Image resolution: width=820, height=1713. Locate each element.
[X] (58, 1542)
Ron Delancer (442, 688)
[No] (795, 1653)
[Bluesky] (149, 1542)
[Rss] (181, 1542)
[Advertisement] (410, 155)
++++++
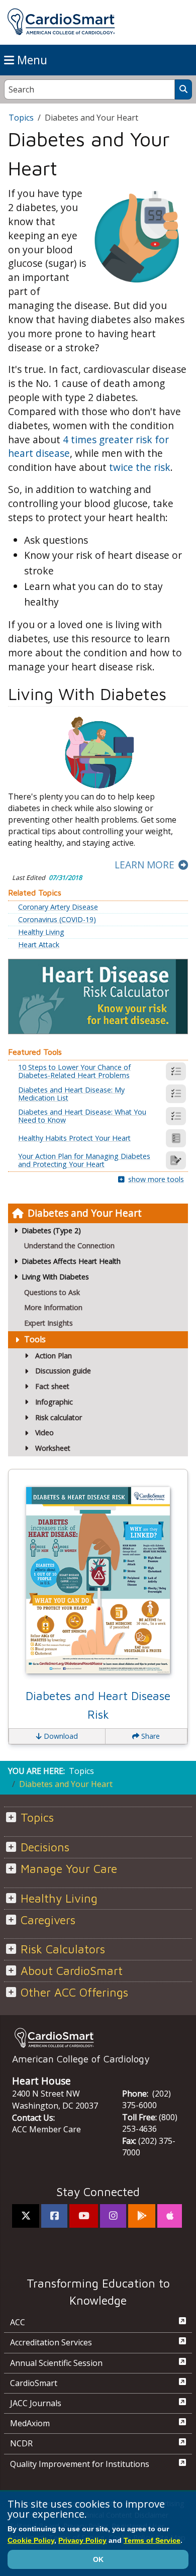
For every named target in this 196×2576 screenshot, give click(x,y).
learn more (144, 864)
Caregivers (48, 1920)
++++++
**What the exercise asks**
Reproduce verbatim the lines above, from the line with "Image resolution: width=820, height=1713." through the line with "[Advertisement] (410, 155)".

**Written response**
Image resolution: width=820, height=1713. Locate each element.
[X] (58, 1542)
Ron Delancer (442, 688)
[No] (795, 1653)
[Bluesky] (149, 1542)
[Rss] (181, 1542)
[Advertisement] (410, 155)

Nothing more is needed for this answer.